La prima, relativa agli obiettivi 2021, è in dirittura d’arrivo, ma è sulle successive che si addensano le incertezze, aggravate dalle parole prudenti della Commissione, che ha già messo in chiaro a più riprese che “solo in casi eccezionali uno Stato può richiedere la revisione del proprio Pnrr” e ciò deve essere necessariamente collegato a “circostanze oggettive” tali da rendere impossibile l’adempimento di quanto concordato. A Bruxelles sono avari di esemplificazioni, l’unica finora affidata ai microfoni riguarda imprevisti disastri naturali come gli eccezionali incendi in Grecia dell’estate scorsa. La modifica seguirebbe oltretutto le tappe del complesso iter di approvazione del Pnrr (valutazione della Commissione e voto del Consiglio).
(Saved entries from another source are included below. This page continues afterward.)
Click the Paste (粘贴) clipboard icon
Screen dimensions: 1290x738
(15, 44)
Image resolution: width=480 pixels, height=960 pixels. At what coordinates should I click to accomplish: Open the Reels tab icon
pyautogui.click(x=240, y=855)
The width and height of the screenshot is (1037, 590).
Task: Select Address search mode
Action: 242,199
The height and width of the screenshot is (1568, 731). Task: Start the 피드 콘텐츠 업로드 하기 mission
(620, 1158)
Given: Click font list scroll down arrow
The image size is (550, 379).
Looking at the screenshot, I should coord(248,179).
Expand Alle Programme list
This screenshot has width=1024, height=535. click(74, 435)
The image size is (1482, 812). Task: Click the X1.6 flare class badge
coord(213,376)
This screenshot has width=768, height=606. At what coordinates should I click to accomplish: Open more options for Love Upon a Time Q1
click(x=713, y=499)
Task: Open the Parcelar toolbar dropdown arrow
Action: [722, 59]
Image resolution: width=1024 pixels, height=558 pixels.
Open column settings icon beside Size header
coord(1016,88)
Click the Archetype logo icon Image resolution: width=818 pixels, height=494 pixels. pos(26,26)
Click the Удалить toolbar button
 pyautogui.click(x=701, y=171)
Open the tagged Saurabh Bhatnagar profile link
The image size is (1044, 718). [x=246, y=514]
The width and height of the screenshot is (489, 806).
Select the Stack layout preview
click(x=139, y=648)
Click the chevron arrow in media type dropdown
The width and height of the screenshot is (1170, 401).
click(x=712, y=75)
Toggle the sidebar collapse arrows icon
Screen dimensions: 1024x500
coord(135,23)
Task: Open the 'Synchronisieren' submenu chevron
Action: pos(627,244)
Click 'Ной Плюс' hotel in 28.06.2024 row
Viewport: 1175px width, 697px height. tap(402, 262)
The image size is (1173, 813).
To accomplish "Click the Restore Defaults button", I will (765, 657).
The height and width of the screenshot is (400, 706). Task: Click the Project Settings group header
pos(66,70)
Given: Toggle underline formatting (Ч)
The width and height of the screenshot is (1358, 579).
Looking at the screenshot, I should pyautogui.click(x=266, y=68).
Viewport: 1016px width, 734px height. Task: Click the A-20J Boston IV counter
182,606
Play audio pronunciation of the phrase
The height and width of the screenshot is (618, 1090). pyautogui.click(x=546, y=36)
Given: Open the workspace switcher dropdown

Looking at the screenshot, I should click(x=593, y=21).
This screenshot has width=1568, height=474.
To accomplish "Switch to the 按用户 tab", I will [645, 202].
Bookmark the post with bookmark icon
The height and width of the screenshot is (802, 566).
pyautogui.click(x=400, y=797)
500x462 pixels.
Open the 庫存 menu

Ecco, se le fibrillazioni politiche sull’esecutivo eventualmente prodotte dalle complesse trattative per il Colle dovessero produrre un effetto domino sulla maggioranza di governo il rischio è che la crisi possa trascinare con sé anche il già difficile rispetto di una serie di target. Il “bottino” per il nostro Paese, in tal caso, si ridurrebbe proporzionalmente. Ma a farne le spese sarebbe anche e soprattutto la credibilità dell’Unione europea che ha scommesso su una spesa comune record per affrontare la ripresa post-Covid, avvertono a Bruxelles. Dove gli errori tattici non sono ammessi.